- [WORK REQUIRED]:
The required output is the run of lines from the one holding "Enable keyboard shortcuts" through the final line of the listing, restated word for word, with no pictures.

Start of Block

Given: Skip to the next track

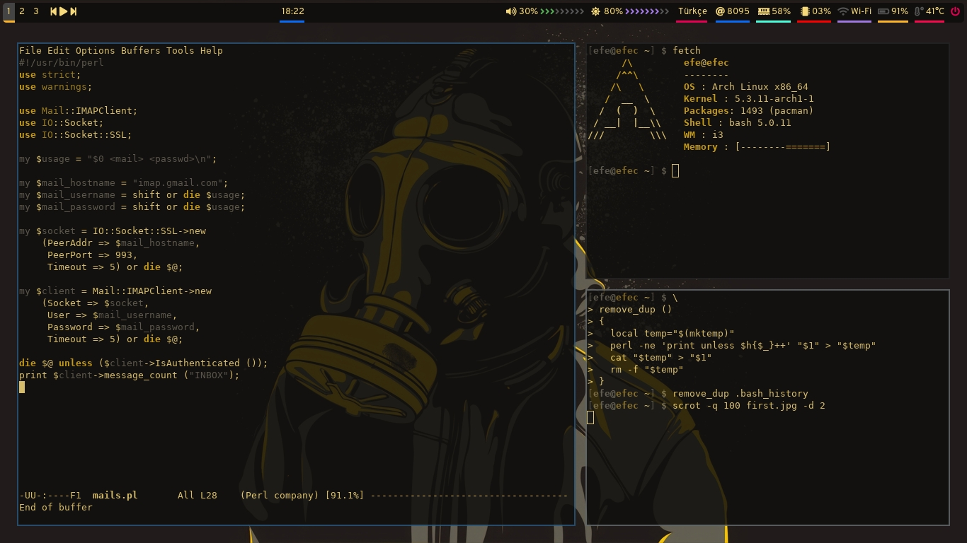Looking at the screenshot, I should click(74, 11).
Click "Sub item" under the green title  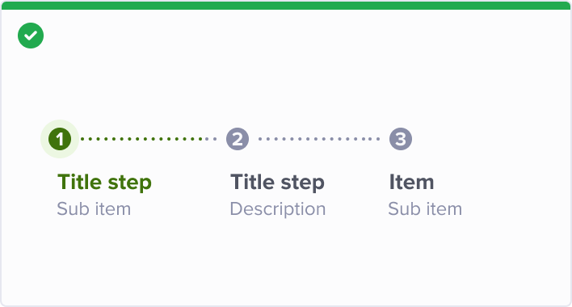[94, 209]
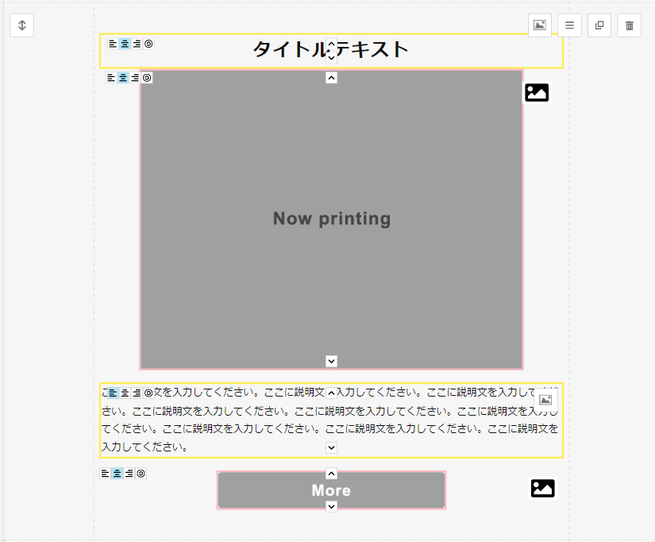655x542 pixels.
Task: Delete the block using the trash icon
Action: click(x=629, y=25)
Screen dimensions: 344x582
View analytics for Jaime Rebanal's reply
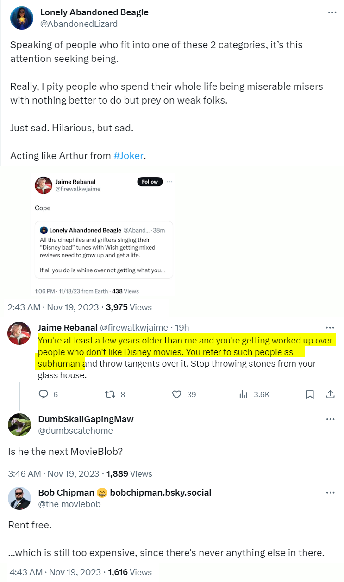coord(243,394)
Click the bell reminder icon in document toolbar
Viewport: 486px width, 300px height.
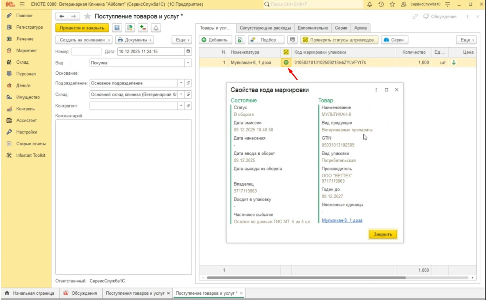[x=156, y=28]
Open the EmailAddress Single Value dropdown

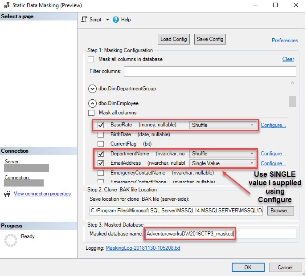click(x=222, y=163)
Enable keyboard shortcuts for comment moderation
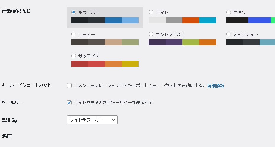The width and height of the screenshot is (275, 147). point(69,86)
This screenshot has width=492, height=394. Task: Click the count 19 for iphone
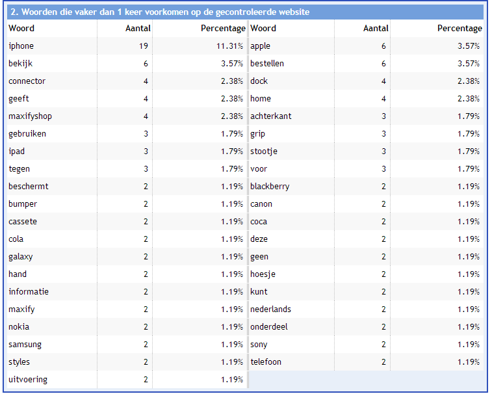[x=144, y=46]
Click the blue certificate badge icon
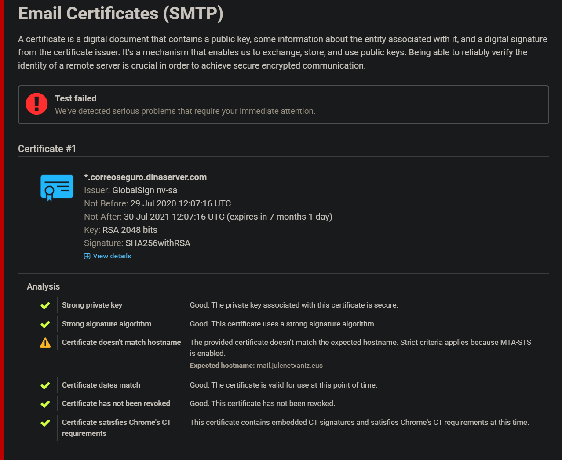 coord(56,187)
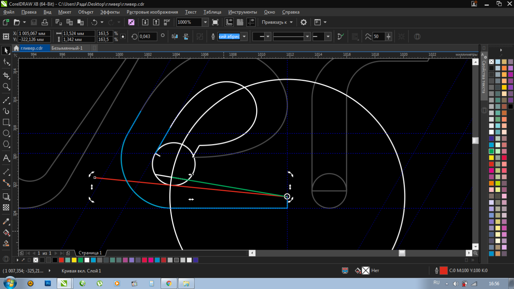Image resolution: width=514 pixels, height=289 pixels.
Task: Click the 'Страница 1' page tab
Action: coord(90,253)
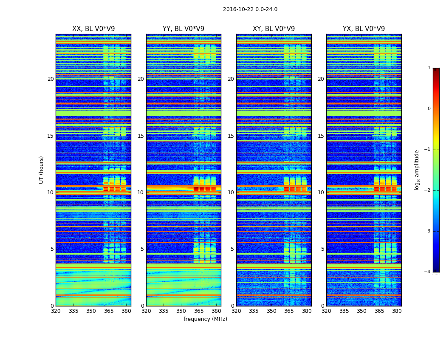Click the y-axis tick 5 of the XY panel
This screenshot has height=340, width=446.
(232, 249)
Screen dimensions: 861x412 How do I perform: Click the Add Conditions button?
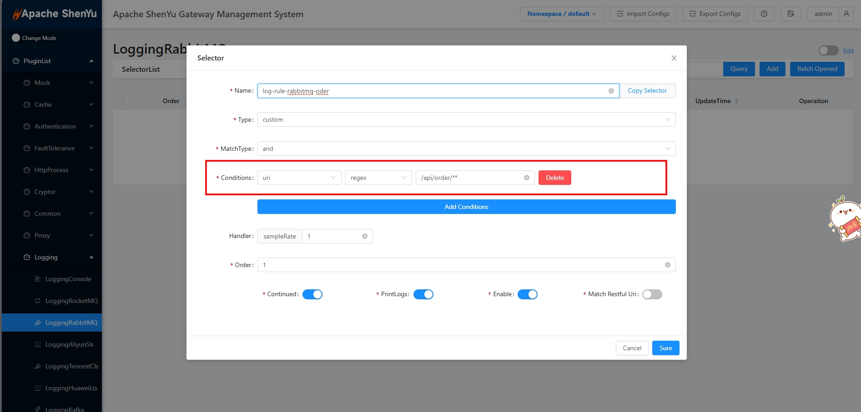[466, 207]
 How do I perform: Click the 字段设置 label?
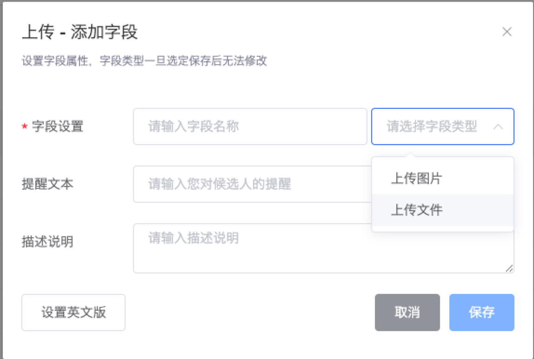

End of Block

- [RESPONSE BOX]:
Enable keyboard shortcuts for comment moderation
The width and height of the screenshot is (275, 147). point(69,86)
This screenshot has width=492, height=394. Task: Click the count 19 for iphone
[x=144, y=46]
Click the blue certificate badge icon
 coord(56,187)
Image resolution: width=514 pixels, height=289 pixels.
Task: Click the 'Страница 1' page tab
Action: coord(90,253)
Click the y-axis tick 5 of the XY panel
This screenshot has height=340, width=446.
(232, 249)
Screen dimensions: 861x412 How do I perform: Click the Add Conditions button?
[466, 207]
 How do I perform: Click the 字段设置 label?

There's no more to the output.